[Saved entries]
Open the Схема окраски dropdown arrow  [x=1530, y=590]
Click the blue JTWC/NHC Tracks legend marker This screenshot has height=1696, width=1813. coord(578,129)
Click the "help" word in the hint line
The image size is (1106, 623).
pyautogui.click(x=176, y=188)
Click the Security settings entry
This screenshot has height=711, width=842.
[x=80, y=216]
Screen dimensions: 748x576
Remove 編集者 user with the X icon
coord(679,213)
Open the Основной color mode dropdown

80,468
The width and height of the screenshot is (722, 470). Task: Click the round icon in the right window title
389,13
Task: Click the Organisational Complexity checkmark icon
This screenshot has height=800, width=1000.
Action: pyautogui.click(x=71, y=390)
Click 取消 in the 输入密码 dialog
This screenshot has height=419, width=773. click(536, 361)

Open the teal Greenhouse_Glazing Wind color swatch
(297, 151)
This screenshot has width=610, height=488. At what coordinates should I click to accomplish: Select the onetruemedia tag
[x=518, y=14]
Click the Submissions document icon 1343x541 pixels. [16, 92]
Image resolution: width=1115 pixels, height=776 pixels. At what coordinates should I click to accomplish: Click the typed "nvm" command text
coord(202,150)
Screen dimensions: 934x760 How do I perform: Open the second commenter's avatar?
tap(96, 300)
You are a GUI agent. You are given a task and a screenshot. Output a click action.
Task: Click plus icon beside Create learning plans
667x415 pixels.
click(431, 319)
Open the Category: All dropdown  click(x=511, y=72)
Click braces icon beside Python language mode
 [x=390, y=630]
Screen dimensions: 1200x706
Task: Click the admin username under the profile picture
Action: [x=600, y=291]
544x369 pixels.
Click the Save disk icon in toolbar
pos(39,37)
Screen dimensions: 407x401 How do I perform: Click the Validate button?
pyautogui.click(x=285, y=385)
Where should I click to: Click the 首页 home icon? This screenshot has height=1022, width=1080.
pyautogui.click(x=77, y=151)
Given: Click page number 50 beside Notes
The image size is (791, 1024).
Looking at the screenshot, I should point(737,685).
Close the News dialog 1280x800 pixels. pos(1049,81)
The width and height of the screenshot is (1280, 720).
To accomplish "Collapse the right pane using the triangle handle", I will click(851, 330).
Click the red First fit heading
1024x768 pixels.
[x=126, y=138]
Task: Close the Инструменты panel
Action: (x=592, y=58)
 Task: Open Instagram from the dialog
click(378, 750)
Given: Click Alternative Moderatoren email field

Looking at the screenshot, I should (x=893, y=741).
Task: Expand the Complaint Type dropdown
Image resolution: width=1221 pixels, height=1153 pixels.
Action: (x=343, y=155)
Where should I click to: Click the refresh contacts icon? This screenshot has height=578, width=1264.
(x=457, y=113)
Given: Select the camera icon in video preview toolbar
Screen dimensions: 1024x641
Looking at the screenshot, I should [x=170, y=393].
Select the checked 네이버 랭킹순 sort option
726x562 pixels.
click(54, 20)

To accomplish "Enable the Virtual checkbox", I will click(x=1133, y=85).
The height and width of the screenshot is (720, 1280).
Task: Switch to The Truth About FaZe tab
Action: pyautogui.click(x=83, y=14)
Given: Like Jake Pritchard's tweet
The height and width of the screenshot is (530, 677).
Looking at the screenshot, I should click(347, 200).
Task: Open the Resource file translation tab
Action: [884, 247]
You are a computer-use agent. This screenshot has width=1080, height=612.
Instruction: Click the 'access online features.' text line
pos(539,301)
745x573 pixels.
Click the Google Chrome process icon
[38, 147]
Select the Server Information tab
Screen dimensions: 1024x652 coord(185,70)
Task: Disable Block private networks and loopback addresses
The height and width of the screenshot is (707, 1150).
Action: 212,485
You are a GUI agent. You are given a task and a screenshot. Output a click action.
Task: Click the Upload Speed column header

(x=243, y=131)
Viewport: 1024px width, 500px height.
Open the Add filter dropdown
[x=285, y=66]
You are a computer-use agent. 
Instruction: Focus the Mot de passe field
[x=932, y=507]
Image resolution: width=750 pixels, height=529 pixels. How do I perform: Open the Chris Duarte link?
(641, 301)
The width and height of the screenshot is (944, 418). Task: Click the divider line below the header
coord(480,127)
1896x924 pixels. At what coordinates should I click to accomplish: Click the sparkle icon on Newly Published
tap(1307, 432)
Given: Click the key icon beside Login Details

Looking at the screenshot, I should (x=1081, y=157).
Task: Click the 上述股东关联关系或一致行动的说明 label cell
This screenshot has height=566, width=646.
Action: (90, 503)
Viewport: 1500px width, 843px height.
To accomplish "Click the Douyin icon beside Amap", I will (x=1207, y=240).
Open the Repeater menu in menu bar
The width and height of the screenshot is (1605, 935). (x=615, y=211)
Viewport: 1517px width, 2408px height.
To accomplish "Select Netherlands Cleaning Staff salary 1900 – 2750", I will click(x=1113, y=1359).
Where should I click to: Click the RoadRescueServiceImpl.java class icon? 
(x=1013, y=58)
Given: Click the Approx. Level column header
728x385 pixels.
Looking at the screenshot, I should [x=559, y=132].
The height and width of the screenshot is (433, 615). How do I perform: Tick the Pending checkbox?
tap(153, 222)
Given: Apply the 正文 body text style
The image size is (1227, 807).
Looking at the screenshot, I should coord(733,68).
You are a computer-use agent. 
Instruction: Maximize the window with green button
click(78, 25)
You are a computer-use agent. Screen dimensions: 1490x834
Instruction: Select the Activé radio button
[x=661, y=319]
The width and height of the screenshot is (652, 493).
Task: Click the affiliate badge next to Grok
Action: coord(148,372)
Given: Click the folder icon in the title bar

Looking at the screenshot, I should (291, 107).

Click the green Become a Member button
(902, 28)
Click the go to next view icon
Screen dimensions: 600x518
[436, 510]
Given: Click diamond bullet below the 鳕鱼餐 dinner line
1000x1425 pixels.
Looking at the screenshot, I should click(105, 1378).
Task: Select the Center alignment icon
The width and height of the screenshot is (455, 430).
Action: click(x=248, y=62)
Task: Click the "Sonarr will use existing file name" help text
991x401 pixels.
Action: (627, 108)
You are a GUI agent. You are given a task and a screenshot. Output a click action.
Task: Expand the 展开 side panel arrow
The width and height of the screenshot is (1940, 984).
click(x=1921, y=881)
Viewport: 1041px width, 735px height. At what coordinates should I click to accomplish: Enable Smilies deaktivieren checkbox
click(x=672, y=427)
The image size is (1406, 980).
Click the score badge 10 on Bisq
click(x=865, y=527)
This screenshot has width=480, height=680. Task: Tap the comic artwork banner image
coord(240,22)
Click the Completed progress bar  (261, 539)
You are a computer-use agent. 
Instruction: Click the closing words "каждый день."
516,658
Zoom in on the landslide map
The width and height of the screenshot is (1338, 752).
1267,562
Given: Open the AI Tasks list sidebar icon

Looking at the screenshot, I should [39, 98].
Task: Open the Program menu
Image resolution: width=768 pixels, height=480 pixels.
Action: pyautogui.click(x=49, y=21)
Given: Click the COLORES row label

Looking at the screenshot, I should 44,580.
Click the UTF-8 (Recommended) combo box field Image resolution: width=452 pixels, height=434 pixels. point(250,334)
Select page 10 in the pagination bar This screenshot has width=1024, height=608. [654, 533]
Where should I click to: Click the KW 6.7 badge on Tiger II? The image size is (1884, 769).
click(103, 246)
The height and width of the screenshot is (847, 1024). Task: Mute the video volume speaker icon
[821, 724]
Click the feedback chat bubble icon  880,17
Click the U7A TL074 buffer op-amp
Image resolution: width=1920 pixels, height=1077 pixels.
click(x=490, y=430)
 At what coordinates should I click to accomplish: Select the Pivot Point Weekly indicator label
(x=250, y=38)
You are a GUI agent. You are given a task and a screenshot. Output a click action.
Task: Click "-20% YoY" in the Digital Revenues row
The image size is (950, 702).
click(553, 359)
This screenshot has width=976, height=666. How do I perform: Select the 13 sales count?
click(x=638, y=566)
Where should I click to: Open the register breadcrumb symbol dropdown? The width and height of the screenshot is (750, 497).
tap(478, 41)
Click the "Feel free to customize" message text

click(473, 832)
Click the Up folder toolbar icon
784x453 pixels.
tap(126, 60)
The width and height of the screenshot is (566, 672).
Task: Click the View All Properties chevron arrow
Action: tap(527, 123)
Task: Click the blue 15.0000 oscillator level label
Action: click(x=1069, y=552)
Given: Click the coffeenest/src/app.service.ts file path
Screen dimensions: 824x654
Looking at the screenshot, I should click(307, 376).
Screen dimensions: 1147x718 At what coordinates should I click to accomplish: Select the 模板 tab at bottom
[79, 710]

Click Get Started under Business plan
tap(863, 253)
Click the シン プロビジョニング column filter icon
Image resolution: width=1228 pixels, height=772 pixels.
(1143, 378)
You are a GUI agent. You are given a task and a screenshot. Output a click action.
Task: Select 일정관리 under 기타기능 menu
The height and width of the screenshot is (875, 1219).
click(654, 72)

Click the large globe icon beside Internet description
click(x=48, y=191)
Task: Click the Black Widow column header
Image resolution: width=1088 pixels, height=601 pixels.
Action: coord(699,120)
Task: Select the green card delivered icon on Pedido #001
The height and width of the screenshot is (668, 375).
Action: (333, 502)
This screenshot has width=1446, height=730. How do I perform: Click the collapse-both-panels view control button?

[WHAT IS NEEDED] Search the entries for the string "page". Copy every line that has it.

[WRITTEN REPLY]
Given: Click page number 50 beside Notes
Select page 10 in the pagination bar This screenshot has width=1024, height=608. [654, 533]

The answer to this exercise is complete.